Sylvie kept herself to herself. She’d often sit in the corner of the playground, mumbling what sounded almost like a different language, and sometimes you’d see her playing clapping games alone, her little hands stretched out as if someone were about to meet them. “My mother said I never should!” – that one was her favourite. If we ever asked her to play, her reply were always the same – “Oh no, me sister wouldn’t like that, you’d better leave us alone.”
So we left her to herself most of the time. She seemed quite happy in her own company – although Mam was always a little suspicious of her, and would cross herself in the old Catholic way when she saw her and Mrs Weir out running their errands together.
So grew up Sylvie Weir, and by the age of fourteen, she were as bonny a lass as has ever been seen in these parts at least, though still as strange as she had been as a child. She took quite often to going to visit little Linnet at the graveyard of St Julian’s, and I once saw her on a June morning sat next to Linnet’s grave, on the plot that was reserved for her mam, dad and her, speaking in a low, soft voice and running her fingers through the air as if she were stroking someone’s hair.
She stopped going to the churchyard though when Wilf Scarritt took a shine to her.
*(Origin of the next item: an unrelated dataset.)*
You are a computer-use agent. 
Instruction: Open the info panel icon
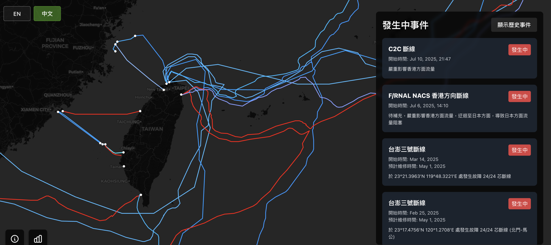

He were seventeen, and had gone from being a right gawky thing to somehow filling out in both handsomeness and wit. I remember when she first stepped out with him, and we went from surprise to approval straight away, for they made a striking couple. And Sylvie Weir began talking to people, like ordinary folk do, just asking how their day had been or had they bought anything nice from market, as you do. There were a change in her that summer. The pair of them went everywhere hand in hand, and he weren’t afraid of teasing from the other lads that they’d seen him kissing her, or that he were too young to be going daft in the head over a girl. No, he loved Sylvie, although no one else but her mother had ever seemed able to before.
I remember that terrible day as though it were yesterday. The church bells had rang out sombrely that morning, and the Reverend had told us all in his most solemn voice that we was at war. It didn’t feel like war at first. It were sweltering that day, and I think most of us went down to the beck straight after church for a swim. But we were interrupted by a scream coming from down the path, and a cry: “You’re not going! We shan’t let you go, and if you do, we will smite you before the Germans do!”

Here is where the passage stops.